– Господа! Я предлагаю ничего не стыдиться!
– Ах, давайте, давайте ничего не стыдиться! – С восторгом воскликнула Авдотья Игнатьевна.
– Слышите, уж коли Авдотья Игнатьевна хочет ничего не стыдиться…
– Нет-нет-нет, Клиневич, я стыдилась, я всё-таки там стыдилась, а здесь я ужасно, ужасно хочу ничего не стыдиться!
– Я понимаю, Клиневич, – пробасил инженер, – что вы предлагаете устроить здешнюю, так сказать, жизнь на новых и уже разумных началах.
– Ну, это мне наплевать! На этот счет подождем Кудеярова, вчера принесли. Проснётся и вам всё обьяснит. Это такое лицо, такое великанское лицо! Завтра, кажется, притащат еще одного естественника, одного офицера наверно и, если не ошибаюсь, дня через три-четыре одного фельетониста, и, кажется, вместе с редактором. Впрочем, черт с ними, но только нас соберется своя кучка и у нас всё само собою устроится. Но пока я хочу, чтоб не лгать. Черт возьми, ведь значит же что-нибудь могила! Мы все будем вслух рассказывать наши истории и уже ничего не стыдиться. Я прежде всех про себя расскажу. Я, знаете, из плотоядных. Всё это там вверху было связано гнилыми веревками. Долой верёвки, и проживем в самой бесстыдной правде! Заголимся и обнажимся!
– Обнажимся, обнажимся! – Закричали все голоса.
Ф.М. Достоевский, «Бобок»
Ирина Муравьева, писательница:
Разумеется, человеку бывает нужно, чтобы его выслушали. Спасли от гнета на душе или от безысходности мыслей. Еще чаще бывает (во всяком случае, в прежние времена точно бывало!), чтобы нашелся кто-то, кому можно доверить свои грехи, раскрыть их суть и наличие. Но в человеческой культуре существуют определенные табу, которые, как я думаю, выработаны глубоко укорененным нравственным инстинктом. Отсюда возникло понятие тайны, жизненного секрета, отсюда и исповеди, и дневники, и неприкосновенность частной переписки, и дружеские – один на один – излияния.

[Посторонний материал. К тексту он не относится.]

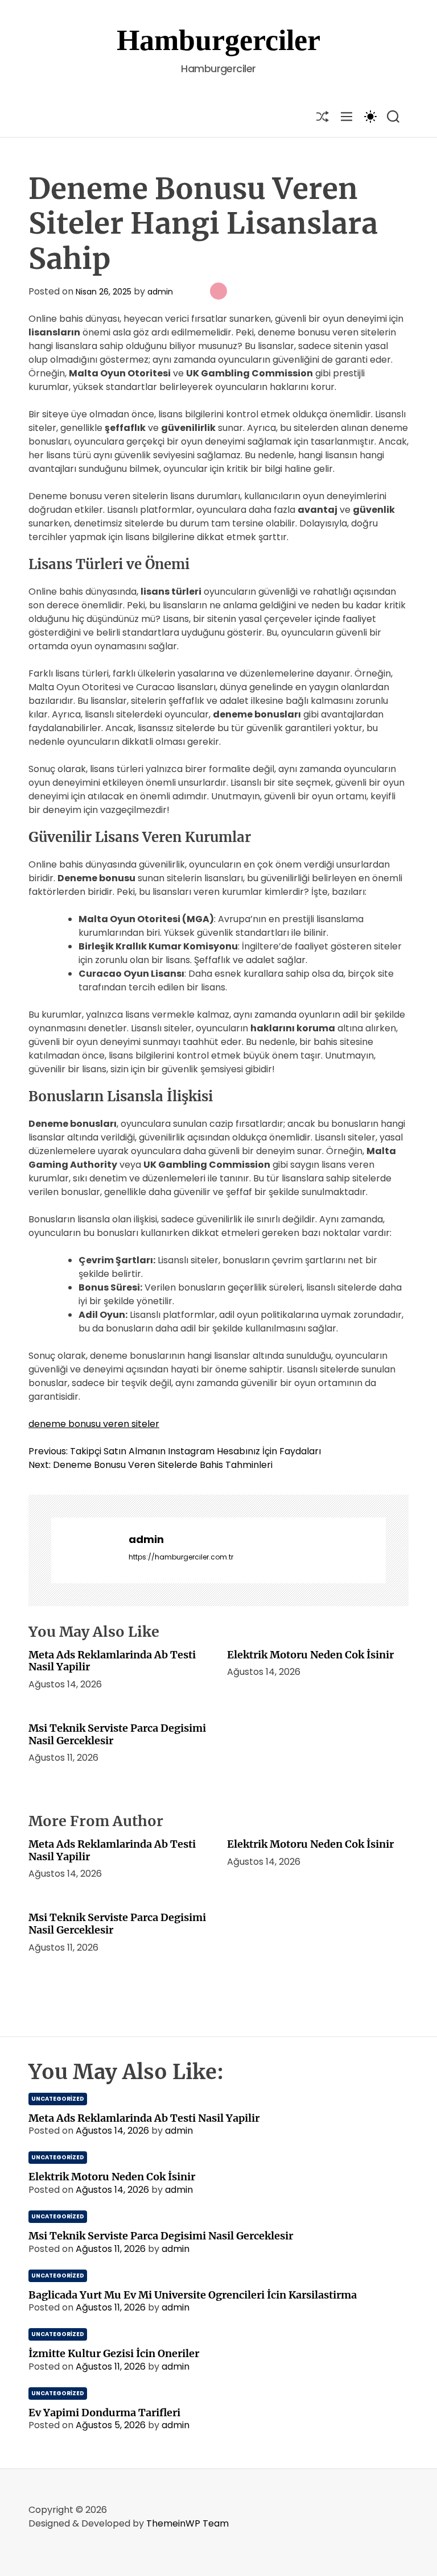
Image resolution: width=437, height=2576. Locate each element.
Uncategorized (57, 2098)
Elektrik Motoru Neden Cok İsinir (310, 1654)
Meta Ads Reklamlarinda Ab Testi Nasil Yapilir (112, 1661)
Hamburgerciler (218, 40)
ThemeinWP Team (187, 2523)
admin (160, 291)
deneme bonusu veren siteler (93, 1423)
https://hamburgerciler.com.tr (181, 1557)
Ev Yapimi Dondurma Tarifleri (104, 2412)
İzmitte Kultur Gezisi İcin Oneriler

Дневники Толстого писались им, прежде всего, для того, чтобы получить возможность увидеть себя со стороны, ужаснуться на своё несовершенство и постараться исправиться. Письма Пушкина или Мандельштама к их женам не должны были быть напечатаны. Ни тот, ни другой на это никогда бы не согласились. Список людей такого масштаба, то есть в полной мере людей самодостаточных, можно было бы продолжить, но боюсь, что он не окажется длинным.
Зато тех, кто воспринимает жизнь, как огромное зеркало, к которому приближаешься в розовом, детском возрасте и в которое глядишь, не отрываясь (ведь если, не дай Бог, оторвешься, то твоё место займет кто-то другой), таких людей большинство. Не всем из них, однако, удаётся «оголиться», ибо не все становятся Деми Мур.
Можно подумать: «ну, это на периферии где-нибудь, в деревне, на льдине... но не в Голливуде же!» А вот: в Голливуде. Там особенно много «недолюбленных» и «недовостребованных»: актеров много, а Спилберг – один!
И Деми Мур… Известная, когда-то красивая, когда-то любимая и вдруг просто – брошенная. Мальчишкой, ничтожеством в вязаной шапке. Он её бросил, и она так похудела, что теперь уже никакими пластическими операциями не вернешь красоты. Она так загоревала, что о её горе – известном женском горе! – засплетничали все газеты. А газеты не знают сострадания: то ли это компьютерная графика, то ли и в самом деле мертвецки обкуренная Деми Мур? А он расцветает. Вон, и сниматься пригласили, и с экранов телевизора не сходит! А кто его знал – до неё? Будь она Ахматовой, она бы написала: «Брошена! Придуманное слово! Разве я цветок или письмо?» Но она же не Ахматова, она актриса из Голливуда. И она стареет! Разве вы не догадываетесь, что значит: «стареть»? Для красавицы, для звезды, для актрисы из Голливуда это хуже смерти, страшнее её.
Но есть этот старинный, испытанный способ вернуть себе всё, почти всё. Если не Эштона (хотя... кто знает?), то внимание неблагодарных зрителей, их любовь, и жалость последней домохозяйки из Оклахомы, и восхищение домохозяйкиного мужа, и новый взрыв приглашений сниматься, и выступление по всем телевизионным каналам с этой книгой, куда войдут самые лучшие фотографии (вот я – в белом платье, а это мы с Эштоном в приюте для бомжей под Нью-Йорком). И главное, пусть он увидит, как просчитался! Ведь я же – ни слова упрёка. Одну только голую правду.